The young man and woman put down their cappuccinos, he places the diamond ring on her finger and they look up and smile broadly as a camera shutter clicks. They embrace, then proudly admire the ring as they leave the store, hand-in-hand.
This was a once-in-a-lifetime experience for them. But for Robbins Bros., the “World’s Biggest Engagement Ring Store,” it’s a common occurrence.
The 10,000-sq.-ft. “superstore,” as Steve and Skip Robbins call it, opened in November 1995 in Fullerton, Cal., and the brothers expect to do between $3 million and $5 million in business in their first year. It is by far the largest store in the Robbins empire, which includes 11 other stores, all in Southern California malls and all bearing the name “Robbins Bros., The Engagement Ring Store.” Total revenue for the firm is expected to reach $16 million to $17 million for the current fiscal year.

--- --- ---

=== Work instruction 1 ===
In the listing, substitute "screen size" for "image size" from the line with "Locate an element on the screen. The" to the line with "What do you", and return only those lines with nothing else changed.
The article about the engagement ring store and the listing are unrelated.

=== Supplied data ===
--- --- ---

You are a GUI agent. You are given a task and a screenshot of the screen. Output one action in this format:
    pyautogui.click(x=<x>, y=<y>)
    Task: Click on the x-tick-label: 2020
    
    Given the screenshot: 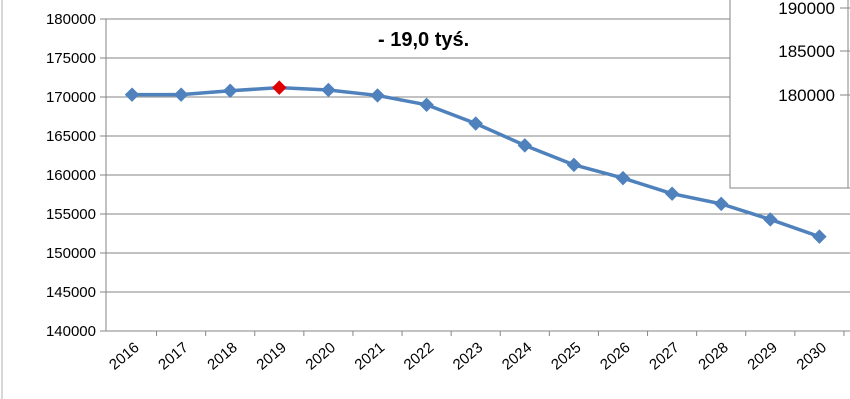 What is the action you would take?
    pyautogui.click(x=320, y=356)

--- --- ---

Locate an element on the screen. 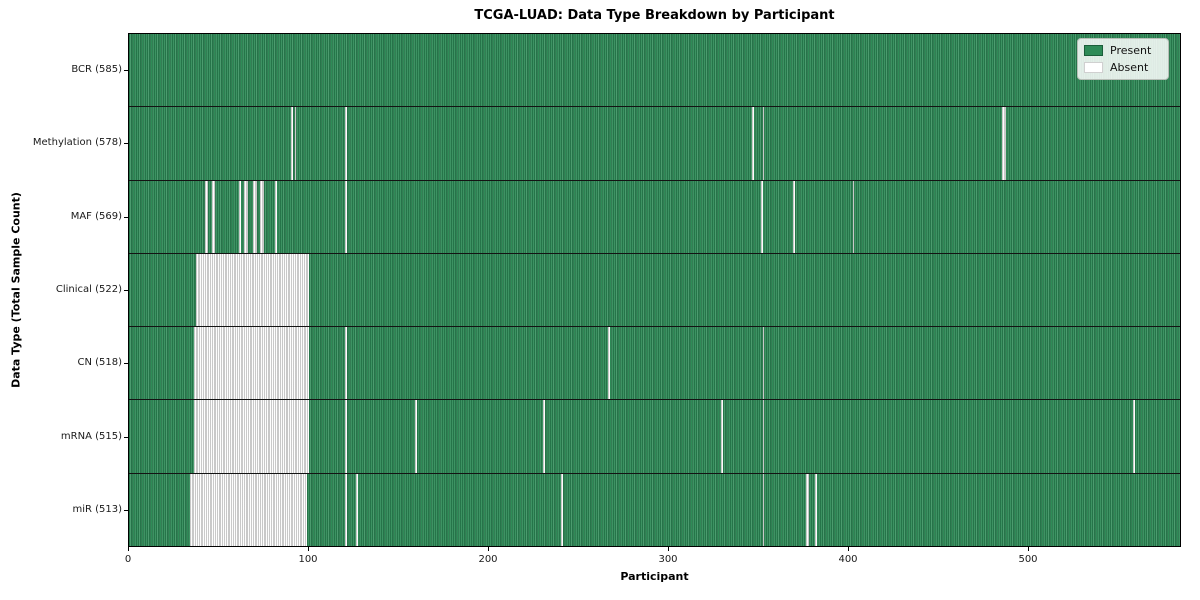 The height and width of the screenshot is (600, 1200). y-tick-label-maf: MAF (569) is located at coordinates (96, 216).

--- --- ---

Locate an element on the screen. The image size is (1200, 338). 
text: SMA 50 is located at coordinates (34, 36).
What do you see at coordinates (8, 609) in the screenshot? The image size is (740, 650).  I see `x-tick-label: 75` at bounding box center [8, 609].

--- --- ---

=== Work instruction 2 ===
Repeat the engagement ring store article word for word from "This was a once-in-a-lifetime" to "current fiscal year.".

=== Task response 1 ===
Locate an element on the screen. The screen size is (1200, 338). 
text: SMA 50 is located at coordinates (34, 36).
What do you see at coordinates (8, 609) in the screenshot? The screen size is (740, 650).  I see `x-tick-label: 75` at bounding box center [8, 609].

=== Task response 2 ===
This was a once-in-a-lifetime experience for them. But for Robbins Bros., the “World’s Biggest Engagement Ring Store,” it’s a common occurrence.
The 10,000-sq.-ft. “superstore,” as Steve and Skip Robbins call it, opened in November 1995 in Fullerton, Cal., and the brothers expect to do between $3 million and $5 million in business in their first year. It is by far the largest store in the Robbins empire, which includes 11 other stores, all in Southern California malls and all bearing the name “Robbins Bros., The Engagement Ring Store.” Total revenue for the firm is expected to reach $16 million to $17 million for the current fiscal year.